Citra kosong seolah semua bersih, caleg bersih, parpol bersih, slogannya antikorupsi, kenyataannya kosong melompong tak ada isi. Akibatnya, stigma palsu dalam dunia politik cukup melekat. Seolah tak ada kejujuran dalam politik dan seolah juga tak ada orang baik dalam politik. Sampai kapan kita bertahan menunggu harapan politik yang penuh kebaikan?

Menarik membaca gagasan restorasi Indonesia yang bertitik tumpu pada perubahan pola pikir masyarakat Indonesia dari kepura-puraan menjadi keterusterangan. Gagasan itu ialah harapan kemajuan. Sebab, kita akan mengubah pemerintahan untuk lima tahun mendatang.

Substansi

Substansi perubahan itu terang-benderang ada, hadir secara nyata di depan mata, dan terasa di dalam jiwa. Keinginan baik dalam kampanye dengan enam janji atau sepuluh janji masih sekadar suara di tengah massa dan penampakan kata di dalam media massa.

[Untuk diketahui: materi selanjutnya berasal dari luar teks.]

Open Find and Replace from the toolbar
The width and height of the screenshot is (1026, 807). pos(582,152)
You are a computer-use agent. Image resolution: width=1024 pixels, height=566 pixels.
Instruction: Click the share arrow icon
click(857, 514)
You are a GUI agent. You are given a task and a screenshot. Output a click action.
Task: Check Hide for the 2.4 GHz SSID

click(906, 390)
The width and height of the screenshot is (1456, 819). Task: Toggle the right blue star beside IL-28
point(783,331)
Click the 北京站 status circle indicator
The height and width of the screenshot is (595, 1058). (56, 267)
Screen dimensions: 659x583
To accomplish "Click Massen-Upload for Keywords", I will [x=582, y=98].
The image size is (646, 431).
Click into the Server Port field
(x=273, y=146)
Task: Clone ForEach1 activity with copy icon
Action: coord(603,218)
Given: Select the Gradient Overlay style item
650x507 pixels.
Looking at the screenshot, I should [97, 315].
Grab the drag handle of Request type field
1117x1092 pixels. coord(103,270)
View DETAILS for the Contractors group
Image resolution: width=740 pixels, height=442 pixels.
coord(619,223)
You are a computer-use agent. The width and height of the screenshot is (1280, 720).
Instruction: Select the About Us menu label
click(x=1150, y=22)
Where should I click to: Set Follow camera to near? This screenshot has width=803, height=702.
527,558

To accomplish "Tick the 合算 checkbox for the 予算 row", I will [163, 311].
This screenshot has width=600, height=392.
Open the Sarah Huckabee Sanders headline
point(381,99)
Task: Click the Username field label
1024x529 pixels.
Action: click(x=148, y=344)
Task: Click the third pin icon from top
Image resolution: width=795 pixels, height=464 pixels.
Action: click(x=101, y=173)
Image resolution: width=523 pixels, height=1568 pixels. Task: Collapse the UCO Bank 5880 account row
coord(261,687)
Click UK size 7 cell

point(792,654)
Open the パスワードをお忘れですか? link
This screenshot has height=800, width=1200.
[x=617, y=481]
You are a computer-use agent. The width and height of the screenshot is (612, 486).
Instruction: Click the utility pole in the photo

Masyarakat ingin keterusterangan yang nyata dalam segala ruang kehidupan politik kita sehingga demokrasi di Indonesia menjadi lebih matang dan parlemen kita diisi oleh orang-orang yang berkomitmen kerakyatan, bukan `keuangan', dan tidak dalam kepura-puraan.

Rakyat atau warga negara memiliki hak yang setara melalui partisipasinya dalam demos. Menurut Donny Gahral Ardian (2009), demokrasi dan kewargaan sungguh tak dapat dipisahkan. Warga negara mendapat hak yang setara bukan melalui partisipasi dalam gagasan abstrak kemanusiaan. Warga negara memperoleh hak yang setara melalui partisipasinya dalam demos sebagai substansi politik.

Artinya, konsep sentral dalam demokrasi bukan kemanusiaan, melainkan rakyat. Dalam arena politik, rakyat tidak berhadapan satu sama lain sebagai abstraksi, tetapi individu politis, pemerintah, atau yang diperintah, sekutu atau oposisi. Karena itu, suara dari kultur kehidupan politik mana pun tak boleh diabaikan.

Demikianlah, dalam Pemilu Legislatif 9 April 2014 ini, saatnya kita memilih keterusterangan, bukan kepura-puraan. Sebagai penutup, menarik mengutip pernyataaan Franz Magnis Suseno dalam salah satu media nasional belum lama ini, “Keinginan baik tidak cukup, popularitas juga tidak cukup. Popularitas itu tidak menunjukkan substansi kemampuan memberikan harapan!“ Selamat mencoblos.